2 Stain nuclei with celestine blue/alum haematoxylin.
3 Stain in phloxine solution for 30 minutes.
4 Rinse briefly in water.
5 Differentiate with tartrazine in cellosolve until only the granules stain intensely red (control microscopically).
6 Rinse briefly in water (see note 3).
7 Rinse in 95% ethanol.
8 Dehydrate, clear and mount.

RESULTS
Nuclei - blue
Paneth cell granules - red
Background - yellow

TECHNICAL NOTES
1 Although Lendrum considered the use of an iron haematoxylin unnecessary, it does provide more intense nuclear staining.

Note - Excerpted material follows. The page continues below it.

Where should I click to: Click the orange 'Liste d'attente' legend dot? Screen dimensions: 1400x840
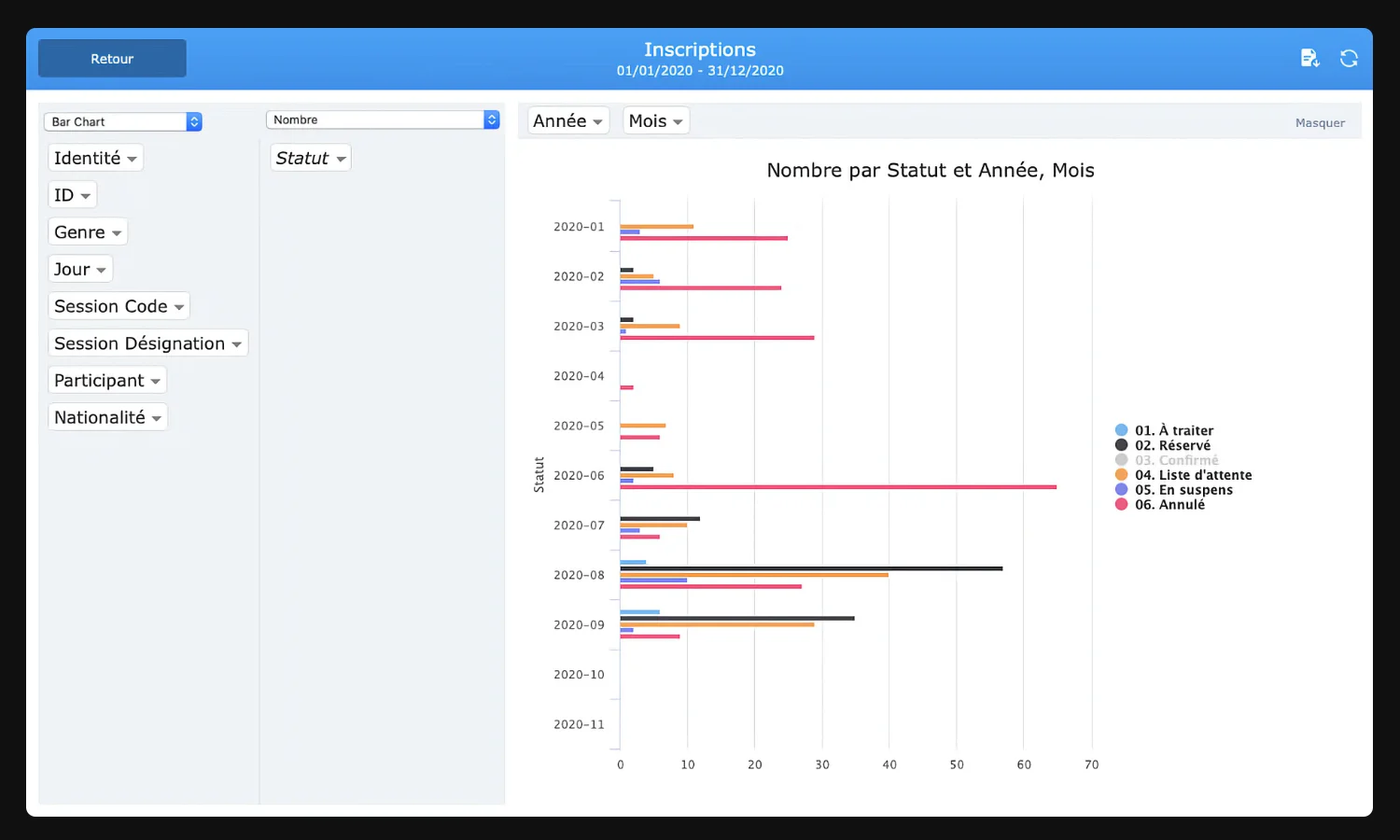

2 Calcium chloride added to the phloxine solution intensifies the stain and prolongs the shelf life for up to one year.
3 Lendrum recommended prolonged differentiation followed by thorough washing in water to remove virtually all the yellow tartrazine staining. This facilitates the demonstration of Paneth cells by increasing the contrast. If intense yellow staining is preferred only brief washing is required at step 6.
4 Other tissue components can be demonstrated with this technique by varying the extent of differentiation. These include muscle, fibrin, keratin, viral inclusion bodies, pancreatic B-cell granules and Russell bodies. Appropriate control sections must be used to monitor differentiation.